YOUR GOAL — Print only the lines from the top of the data through the line with "The width and", both included, skipping every picture.

┄┄┄┄┄┄┄┄┄┄

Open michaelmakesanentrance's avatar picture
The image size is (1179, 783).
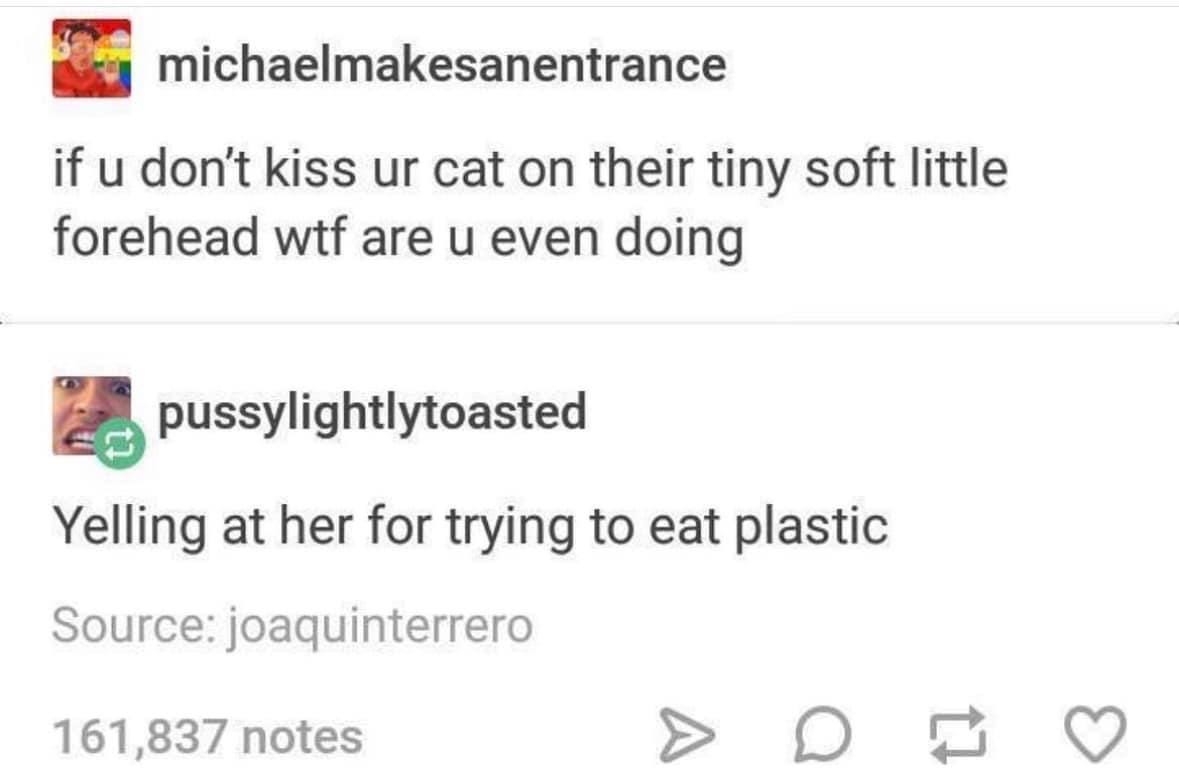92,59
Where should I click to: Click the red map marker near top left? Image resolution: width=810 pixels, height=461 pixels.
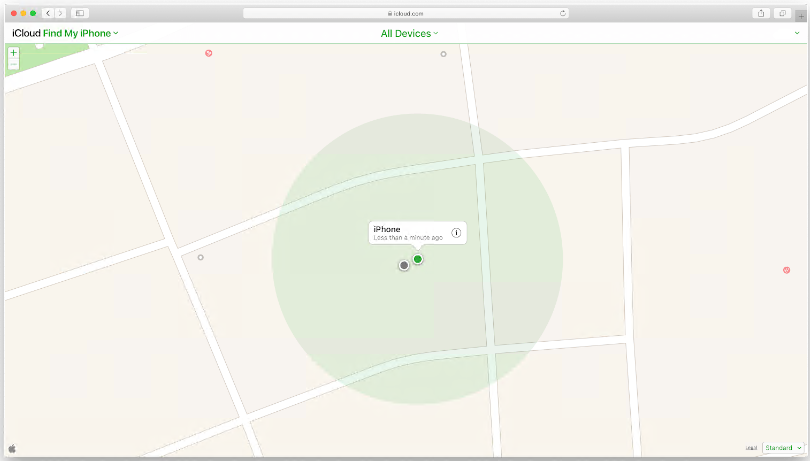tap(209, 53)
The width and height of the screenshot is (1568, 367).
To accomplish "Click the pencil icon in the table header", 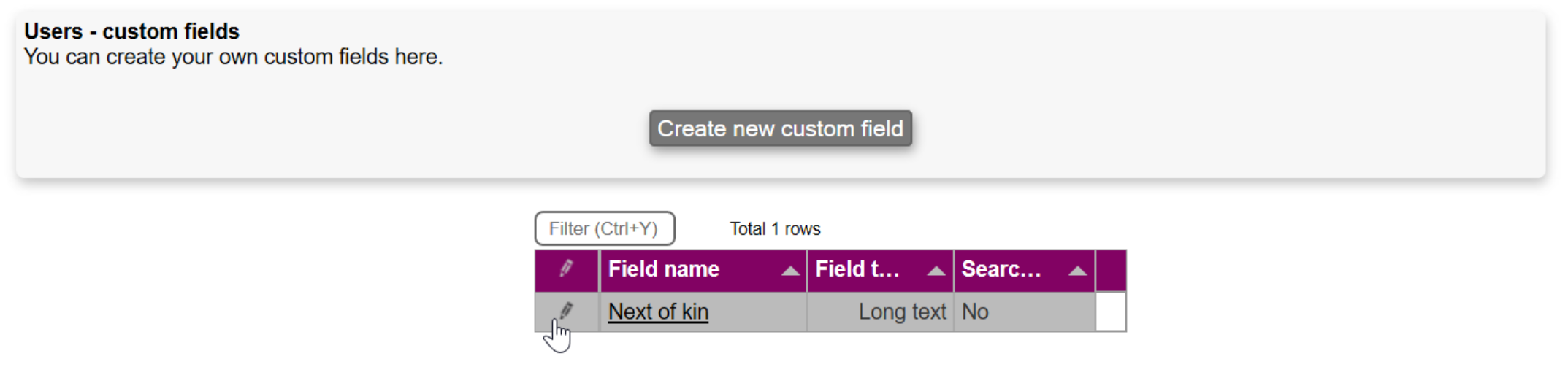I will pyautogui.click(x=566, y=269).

┄┄┄┄┄┄┄┄┄┄

EXERCISE RESULT —
Open michaelmakesanentrance's avatar picture
The image size is (1179, 783).
92,59
Where should I click to: Click the red map marker near top left? Image resolution: width=810 pixels, height=461 pixels.
tap(209, 53)
The width and height of the screenshot is (1568, 367).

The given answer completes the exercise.